代替不能トークン
ブロックチェーン技術を利用した「NFT(Non Fungible Tokens)」と呼ばれる資産が注目されている。日本語では「代替不能トークン」と呼ばれ、特徴は所有権を特定できることである。ビットコインやイーサリアムなどのデジタル通貨は識別子のない「ユティリティートークン」と呼ばれ、所有者が特定できない。
今年3月12日、初めて「NFT」を扱うアートオークションが老舗の競売大手クリスティーズで行われて話題になった。デジタルアーティスト、マイク・ウインケルマンが13年かけて制作した「Everydays: The First 5000 Days」が出品され、現存アーティストで第3位となる6935万ドル(約75億円)で落札された。コンピュータ上で表現された単なるデータについた値段としては史上最高額となった。

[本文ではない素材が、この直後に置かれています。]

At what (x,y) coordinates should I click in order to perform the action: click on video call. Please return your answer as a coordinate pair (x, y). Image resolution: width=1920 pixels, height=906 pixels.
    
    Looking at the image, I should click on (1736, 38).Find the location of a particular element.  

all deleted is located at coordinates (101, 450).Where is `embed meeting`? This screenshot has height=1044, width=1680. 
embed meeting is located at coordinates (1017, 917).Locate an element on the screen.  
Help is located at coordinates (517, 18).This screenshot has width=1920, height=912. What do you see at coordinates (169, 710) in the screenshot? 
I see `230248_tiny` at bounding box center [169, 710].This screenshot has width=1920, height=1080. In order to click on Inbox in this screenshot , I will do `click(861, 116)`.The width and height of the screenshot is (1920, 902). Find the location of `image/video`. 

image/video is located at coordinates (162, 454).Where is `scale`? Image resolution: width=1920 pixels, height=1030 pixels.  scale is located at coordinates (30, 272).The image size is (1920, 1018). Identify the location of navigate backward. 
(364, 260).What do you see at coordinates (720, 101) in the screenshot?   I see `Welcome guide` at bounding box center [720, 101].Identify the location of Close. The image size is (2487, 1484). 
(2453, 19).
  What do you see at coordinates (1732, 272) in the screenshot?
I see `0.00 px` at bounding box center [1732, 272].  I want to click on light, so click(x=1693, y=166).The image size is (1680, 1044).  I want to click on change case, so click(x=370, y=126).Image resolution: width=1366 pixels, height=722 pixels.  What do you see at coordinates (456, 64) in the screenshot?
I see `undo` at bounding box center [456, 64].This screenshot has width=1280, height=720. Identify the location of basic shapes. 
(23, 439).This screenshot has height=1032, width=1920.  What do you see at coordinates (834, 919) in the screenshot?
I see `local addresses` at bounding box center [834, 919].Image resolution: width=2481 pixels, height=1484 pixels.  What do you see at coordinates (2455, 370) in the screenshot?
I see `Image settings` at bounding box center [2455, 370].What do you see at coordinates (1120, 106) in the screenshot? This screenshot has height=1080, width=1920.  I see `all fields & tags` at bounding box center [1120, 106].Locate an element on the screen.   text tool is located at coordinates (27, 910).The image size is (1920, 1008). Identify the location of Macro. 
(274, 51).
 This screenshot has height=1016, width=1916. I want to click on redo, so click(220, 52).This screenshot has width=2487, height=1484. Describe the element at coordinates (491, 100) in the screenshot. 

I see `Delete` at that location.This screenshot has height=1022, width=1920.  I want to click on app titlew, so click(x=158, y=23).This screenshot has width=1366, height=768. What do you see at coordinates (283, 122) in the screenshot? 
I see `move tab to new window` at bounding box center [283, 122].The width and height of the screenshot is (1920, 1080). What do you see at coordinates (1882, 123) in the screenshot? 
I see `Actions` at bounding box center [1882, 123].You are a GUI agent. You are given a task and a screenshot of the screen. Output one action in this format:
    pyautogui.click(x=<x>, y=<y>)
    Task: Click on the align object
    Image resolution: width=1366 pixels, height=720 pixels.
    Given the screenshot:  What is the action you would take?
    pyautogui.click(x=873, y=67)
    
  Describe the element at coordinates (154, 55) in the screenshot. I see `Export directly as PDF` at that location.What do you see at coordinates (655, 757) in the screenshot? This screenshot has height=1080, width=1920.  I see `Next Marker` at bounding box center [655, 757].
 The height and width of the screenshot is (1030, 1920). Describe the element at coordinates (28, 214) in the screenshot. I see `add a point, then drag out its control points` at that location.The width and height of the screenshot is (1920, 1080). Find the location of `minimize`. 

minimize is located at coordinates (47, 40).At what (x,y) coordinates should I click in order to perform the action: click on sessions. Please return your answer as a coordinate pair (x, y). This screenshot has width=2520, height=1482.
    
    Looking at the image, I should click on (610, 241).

続いて3月22日には、ツイッター創業者ジャック・ドーシーが2006年3月に最初に投稿したツイートが291万ドル(約3億1700万円)で落札された。
デジタルデータは所有者情報が特定されないと価値を生まない。「NFT」はデジタルファイルにタグ付けすることで、「たった一つのオリジナル」と識別させることが可能になったのだ。
1766年創業のクリスティーズは今回のオークションについて、「まったく未知の領域に足を踏み入れた」とコメント。同時に暗号通貨による決済も受け入れ、不可避の流れに抵抗せず「恐怖を受け入れる」ことが最善と判断したと発表している。そして世界最大のNFT取引プラットフォーム「オープンシー」は、アートの取引をはじめとするあらゆる分野で拡大する気配を見せる。
コロナ禍のニューノーマルは人々にオンラインで過ごす時間を強要する。また一部の人にもたらされた金余り現象は、株式やビットコインなど供給量の限られた資産の価値を相対的に押し上げる。「NFT」の熱狂の中心は設立間もないスタートアップ企業だ。そして米国サンフランシスコ・ベイエリアにあるIT企業のIPOによって生まれた多額の資金が殺到している。
そうした中、日本でも9月1日に「デジタル庁」が始動したが、こういう世界の新しい“価値創造の動き”にピントは合っているのだろうか?
たとえバブルであろうと恐怖であろうと、新しく挑戦する若者を理解することが大切だ。1776年創業の企業でさえ生き残りのために挑戦しているのだ。米国は既にデジタル投票で国政選挙をするところまで来ている。
日本政府は次回総選挙をデジタル化するくらいの勇気と技術力を持っているのか?そういうスピード感が閉塞する状況を打破し、日本の未来を切り開く。